Tussen God en de mens nu is een verbond der genade opgericht. En nu komen we weer terug op W. a Brakel, de man van de drie-verbonden-leer, als ik goed onderricht ben. Hoe beschrijft hij dit genadeverbond? Als een overeenkomst tussen God en de uitverkorenen, die zondig, verdoemelijk en onmachtig daar neerliggen.
Wat belooft God aan de uitverkorenen in dit verbond?
De verlossing van alle kwaad en de toebrenging van alle zaligheid door Jezus. Wat doet de mens? Hij stemt in de beloften toe en in de weg om derzelve te verkrijgen. Hij neemt de beloften aan en geeft zich aan God over.
Hier is dus de gevallen mens, die in een verbond komt met God. Hoe gaat dat praktisch toe? Van 's mensen kant bestaat het sluiten van het verbond in: eloven, Christus aannemen en zich aan Hem overgeven. Zo gezien komt de uitverkorene in het verbond als hij zich aan Christus Jezus geeft, zoals de bruid in het huwelijksverbond komt als het huwelijk gesloten wordt. We leren van God, dat Hij een verbond maakte met Abraham. Doch niet alleen met Abraham, want God komt het in Gen. 26 : 2—5 met Izaak oprichten en in Gen. 28 met Jacob.

....................

Werk een deel van de tekst over het genadeverbond bij: begin bij de woorden "Tussen God en de mens" en stop na "in dit verbond?", en zet overal "gelovigen" in plaats van "uitverkorenen". Baseer je uitsluitend op de tekst.

....................

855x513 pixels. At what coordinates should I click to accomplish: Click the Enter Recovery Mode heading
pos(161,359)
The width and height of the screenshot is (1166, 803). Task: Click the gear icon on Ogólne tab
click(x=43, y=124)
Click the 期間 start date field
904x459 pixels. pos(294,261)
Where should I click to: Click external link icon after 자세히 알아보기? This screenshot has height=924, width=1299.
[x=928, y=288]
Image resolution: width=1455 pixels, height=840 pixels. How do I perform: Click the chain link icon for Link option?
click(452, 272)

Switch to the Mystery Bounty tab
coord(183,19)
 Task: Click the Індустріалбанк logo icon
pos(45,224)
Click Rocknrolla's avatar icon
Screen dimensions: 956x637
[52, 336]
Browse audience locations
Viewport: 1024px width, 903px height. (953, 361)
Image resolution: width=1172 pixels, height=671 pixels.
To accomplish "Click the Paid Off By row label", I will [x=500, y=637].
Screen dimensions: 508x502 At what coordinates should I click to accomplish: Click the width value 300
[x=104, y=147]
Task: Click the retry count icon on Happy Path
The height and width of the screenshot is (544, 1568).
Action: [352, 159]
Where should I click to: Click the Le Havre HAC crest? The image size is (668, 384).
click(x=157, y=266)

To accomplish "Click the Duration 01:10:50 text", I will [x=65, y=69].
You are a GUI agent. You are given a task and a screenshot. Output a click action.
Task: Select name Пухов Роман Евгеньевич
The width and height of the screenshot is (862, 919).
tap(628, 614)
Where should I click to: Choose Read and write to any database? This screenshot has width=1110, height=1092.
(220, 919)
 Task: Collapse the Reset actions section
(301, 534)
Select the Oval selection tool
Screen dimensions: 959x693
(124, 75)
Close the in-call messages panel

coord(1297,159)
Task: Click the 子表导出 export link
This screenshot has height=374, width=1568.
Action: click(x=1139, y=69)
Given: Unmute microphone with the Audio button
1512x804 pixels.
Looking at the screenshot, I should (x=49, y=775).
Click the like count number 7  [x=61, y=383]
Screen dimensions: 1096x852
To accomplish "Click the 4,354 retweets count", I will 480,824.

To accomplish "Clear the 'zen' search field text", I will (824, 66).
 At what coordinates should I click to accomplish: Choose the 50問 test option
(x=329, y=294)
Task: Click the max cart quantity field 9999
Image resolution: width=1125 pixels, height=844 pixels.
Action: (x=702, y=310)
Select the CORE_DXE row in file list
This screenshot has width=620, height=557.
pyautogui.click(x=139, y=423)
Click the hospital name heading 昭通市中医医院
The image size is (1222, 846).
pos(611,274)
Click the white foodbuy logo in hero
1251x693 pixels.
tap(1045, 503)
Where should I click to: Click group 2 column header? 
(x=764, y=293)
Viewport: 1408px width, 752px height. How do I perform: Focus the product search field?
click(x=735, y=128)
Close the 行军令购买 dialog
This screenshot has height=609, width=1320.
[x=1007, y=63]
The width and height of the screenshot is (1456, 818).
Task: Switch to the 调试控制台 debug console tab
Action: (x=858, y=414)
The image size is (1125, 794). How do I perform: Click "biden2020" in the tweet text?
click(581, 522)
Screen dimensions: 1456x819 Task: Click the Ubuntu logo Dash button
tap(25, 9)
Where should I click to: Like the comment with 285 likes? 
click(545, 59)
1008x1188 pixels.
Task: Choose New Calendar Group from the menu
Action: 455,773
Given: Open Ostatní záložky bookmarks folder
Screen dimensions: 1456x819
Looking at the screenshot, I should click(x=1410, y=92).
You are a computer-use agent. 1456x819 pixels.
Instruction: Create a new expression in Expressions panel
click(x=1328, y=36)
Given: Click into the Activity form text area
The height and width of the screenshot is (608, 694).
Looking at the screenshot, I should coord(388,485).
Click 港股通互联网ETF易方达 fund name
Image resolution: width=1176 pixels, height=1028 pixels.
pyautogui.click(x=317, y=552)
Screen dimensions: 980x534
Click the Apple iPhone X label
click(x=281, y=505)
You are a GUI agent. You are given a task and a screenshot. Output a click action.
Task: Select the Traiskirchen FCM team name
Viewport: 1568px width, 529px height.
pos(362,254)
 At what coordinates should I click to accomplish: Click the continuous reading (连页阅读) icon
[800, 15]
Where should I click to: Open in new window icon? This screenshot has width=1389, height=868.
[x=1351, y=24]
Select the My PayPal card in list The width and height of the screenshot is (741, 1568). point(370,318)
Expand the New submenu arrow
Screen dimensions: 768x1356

....................

* _Juist antwoord_:
Tussen God en de mens nu is een verbond der genade opgericht. En nu komen we weer terug op W. a Brakel, de man van de drie-verbonden-leer, als ik goed onderricht ben. Hoe beschrijft hij dit genadeverbond? Als een overeenkomst tussen God en de gelovigen, die zondig, verdoemelijk en onmachtig daar neerliggen.
Wat belooft God aan de gelovigen in dit verbond?